## Start EXTRACT TO READ

I thought I'd start this discussion in earnest here on the mw-core list and then take it to a larger list if needed once we have a reasonable plan.
My logging changes [0][1][2][3] are getting closer to being mergeable (the first has already been merged). Tony Thomas' Swift Mailer change [4] is also progressing. Both sets of changes introduce the concept of specifying external library dependencies, both required and suggested, to mediawiki/core.git via composer.json. Composer can be used by people directly consuming the git repository to install and manage these dependencies. I gave a example set of usage instructions in the commit message for my patch that introduced the dependency on PSR-3 [0]. In the production cluster, on Jenkins job runners and in the tarball releases prepared by M&M we will want a different solution.
My idea of how to deal with this is to create a new gerrit repository (mediawiki/core/vendor.git?) that contains a composer.json file similar to the one I had in patch set 7 of my first logging patch [5]. This composer.json file would be used to tell Composer the exact versions of libraries to download. Someone would manually run Composer in a checkout of this repository and then commit the downloaded content, composer.lock file and generated autoloader.php to the repository for review. We would then be able to branch and use this repository as git submodule in the wmf/1.2XwmfY branches that are deployed to production and ensure that it is checked out along with mw-core on the Jenkins nodes. By placing this submodule at $IP/vendor in mw-core we would be mimicking the configuration that direct users of Composer will experience. WebStart.php already includes $IP/vendor/autoload.php when present so integration with the rest of wm-core should follow from that. It would also be possible for M&M to add this repo to their tarballs for distribution.
I think Ori has a slightly different idea about how to approach this issue. I'd like to hear his idea in this thread and then reach consensus on how to move forward here or take both ideas (and any other credible alternatives) to a large list for a final decision.
[0]: https://gerrit.wikimedia.org/r/#/c/119939/ [1]: https://gerrit.wikimedia.org/r/#/c/119940/ [2]: https://gerrit.wikimedia.org/r/#/c/119941/ [3]: https://gerrit.wikimedia.org/r/#/c/119942/ [4]: https://gerrit.wikimedia.org/r/#/c/135290/ [5]: https://gerrit.wikimedia.org/r/#/c/119939/7/libs/composer.json,unified
Bryan
On Thu, May 29, 2014 at 8:58 AM, Bryan Davis bd808@wikimedia.org wrote:
I thought I'd start this discussion in earnest here on the mw-core list and then take it to a larger list if needed once we have a reasonable plan.
My logging changes [0][1][2][3] are getting closer to being mergeable (the first has already been merged). Tony Thomas' Swift Mailer change [4] is also progressing. Both sets of changes introduce the concept of specifying external library dependencies, both required and suggested, to mediawiki/core.git via composer.json. Composer can be used by people directly consuming the git repository to install and manage these dependencies. I gave a example set of usage instructions in the commit message for my patch that introduced the dependency on PSR-3 [0]. In the production cluster, on Jenkins job runners and in the tarball releases prepared by M&M we will want a different solution.

## End EXTRACT TO READ
## Start DATA EXCERPTS

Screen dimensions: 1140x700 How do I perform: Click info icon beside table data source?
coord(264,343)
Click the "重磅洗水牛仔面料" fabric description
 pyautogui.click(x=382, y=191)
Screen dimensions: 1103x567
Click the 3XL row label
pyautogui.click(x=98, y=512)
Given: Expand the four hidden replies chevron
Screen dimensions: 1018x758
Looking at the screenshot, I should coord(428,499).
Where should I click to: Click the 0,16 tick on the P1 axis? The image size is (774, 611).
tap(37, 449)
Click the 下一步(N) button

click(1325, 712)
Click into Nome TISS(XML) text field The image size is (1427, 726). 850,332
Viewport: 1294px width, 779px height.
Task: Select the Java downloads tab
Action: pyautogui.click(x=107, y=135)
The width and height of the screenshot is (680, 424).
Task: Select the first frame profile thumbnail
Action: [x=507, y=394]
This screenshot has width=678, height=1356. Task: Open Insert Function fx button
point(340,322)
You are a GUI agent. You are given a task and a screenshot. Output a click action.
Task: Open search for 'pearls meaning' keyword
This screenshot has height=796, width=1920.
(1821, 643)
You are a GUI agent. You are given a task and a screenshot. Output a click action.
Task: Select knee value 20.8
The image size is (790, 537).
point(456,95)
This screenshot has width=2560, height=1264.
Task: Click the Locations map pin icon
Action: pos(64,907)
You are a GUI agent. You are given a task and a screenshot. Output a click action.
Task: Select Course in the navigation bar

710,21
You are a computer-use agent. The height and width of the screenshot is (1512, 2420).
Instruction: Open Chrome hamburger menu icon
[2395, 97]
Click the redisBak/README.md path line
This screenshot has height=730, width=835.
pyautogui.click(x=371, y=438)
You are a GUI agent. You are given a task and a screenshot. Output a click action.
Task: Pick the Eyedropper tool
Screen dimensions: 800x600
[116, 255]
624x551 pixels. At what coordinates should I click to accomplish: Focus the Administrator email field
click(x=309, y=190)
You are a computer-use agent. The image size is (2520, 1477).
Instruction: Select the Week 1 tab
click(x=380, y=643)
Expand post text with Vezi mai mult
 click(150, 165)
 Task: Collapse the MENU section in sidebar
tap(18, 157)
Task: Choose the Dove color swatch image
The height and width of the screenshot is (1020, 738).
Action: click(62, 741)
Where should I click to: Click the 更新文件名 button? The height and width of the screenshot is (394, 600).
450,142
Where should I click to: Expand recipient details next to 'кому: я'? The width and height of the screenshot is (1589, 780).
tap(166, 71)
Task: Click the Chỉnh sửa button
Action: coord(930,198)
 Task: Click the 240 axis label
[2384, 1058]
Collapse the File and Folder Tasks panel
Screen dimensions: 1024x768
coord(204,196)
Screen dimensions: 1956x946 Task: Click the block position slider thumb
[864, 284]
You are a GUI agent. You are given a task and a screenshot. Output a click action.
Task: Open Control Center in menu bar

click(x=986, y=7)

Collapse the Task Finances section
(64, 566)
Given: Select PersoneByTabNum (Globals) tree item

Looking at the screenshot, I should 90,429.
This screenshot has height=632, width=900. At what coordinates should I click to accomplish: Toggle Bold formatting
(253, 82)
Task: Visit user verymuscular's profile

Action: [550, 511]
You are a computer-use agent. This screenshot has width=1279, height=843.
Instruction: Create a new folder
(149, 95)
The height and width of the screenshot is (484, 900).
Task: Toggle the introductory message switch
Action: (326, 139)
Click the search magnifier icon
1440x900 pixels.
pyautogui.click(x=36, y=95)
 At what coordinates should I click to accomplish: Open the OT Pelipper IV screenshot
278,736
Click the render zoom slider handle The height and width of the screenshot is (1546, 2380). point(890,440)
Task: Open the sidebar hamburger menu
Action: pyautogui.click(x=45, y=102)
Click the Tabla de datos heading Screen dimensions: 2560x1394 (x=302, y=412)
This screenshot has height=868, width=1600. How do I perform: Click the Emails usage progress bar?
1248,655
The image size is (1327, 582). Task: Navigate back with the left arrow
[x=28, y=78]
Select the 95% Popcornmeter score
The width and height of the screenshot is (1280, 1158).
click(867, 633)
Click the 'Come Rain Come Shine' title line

## End DATA EXCERPTS

• **GOAL**: In the email on managing external library dependencies, list everything that the proposal says would be committed to the new repository for review after Composer is run manually.

• **THE ANSWER**:
- The downloaded content
- The composer.lock file
- The generated autoloader.php